** EXERCISE DETAILS **
Among the entries below, please show each line that carries the word "will".

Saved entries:
=== Begin Enclosure ===
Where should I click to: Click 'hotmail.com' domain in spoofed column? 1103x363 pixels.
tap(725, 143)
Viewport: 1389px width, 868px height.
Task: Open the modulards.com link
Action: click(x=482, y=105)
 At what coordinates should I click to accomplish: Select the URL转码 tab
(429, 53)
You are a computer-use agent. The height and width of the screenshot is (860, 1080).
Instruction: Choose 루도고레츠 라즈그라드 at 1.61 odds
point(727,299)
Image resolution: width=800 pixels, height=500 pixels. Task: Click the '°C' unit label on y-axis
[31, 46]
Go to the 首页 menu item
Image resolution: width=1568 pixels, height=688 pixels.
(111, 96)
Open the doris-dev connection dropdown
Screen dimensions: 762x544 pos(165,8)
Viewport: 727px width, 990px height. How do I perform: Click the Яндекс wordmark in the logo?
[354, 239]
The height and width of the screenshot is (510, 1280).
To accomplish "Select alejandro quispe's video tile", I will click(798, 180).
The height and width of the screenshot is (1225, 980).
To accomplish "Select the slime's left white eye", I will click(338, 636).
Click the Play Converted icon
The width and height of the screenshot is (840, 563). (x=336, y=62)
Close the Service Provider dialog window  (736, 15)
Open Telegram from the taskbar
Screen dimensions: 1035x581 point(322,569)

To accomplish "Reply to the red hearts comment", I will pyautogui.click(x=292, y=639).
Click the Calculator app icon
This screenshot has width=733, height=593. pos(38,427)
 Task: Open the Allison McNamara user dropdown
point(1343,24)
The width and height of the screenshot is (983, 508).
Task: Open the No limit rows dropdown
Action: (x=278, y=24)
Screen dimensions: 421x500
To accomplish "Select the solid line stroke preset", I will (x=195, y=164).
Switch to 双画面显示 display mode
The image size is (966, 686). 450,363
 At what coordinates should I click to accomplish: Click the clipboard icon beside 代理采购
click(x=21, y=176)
=== End Enclosure ===
** EXERCISE RESPONSE **
To accomplish "Select alejandro quispe's video tile", I will click(798, 180).
To accomplish "Select the slime's left white eye", I will click(338, 636).
To accomplish "Reply to the red hearts comment", I will pyautogui.click(x=292, y=639).
To accomplish "Select the solid line stroke preset", I will (x=195, y=164).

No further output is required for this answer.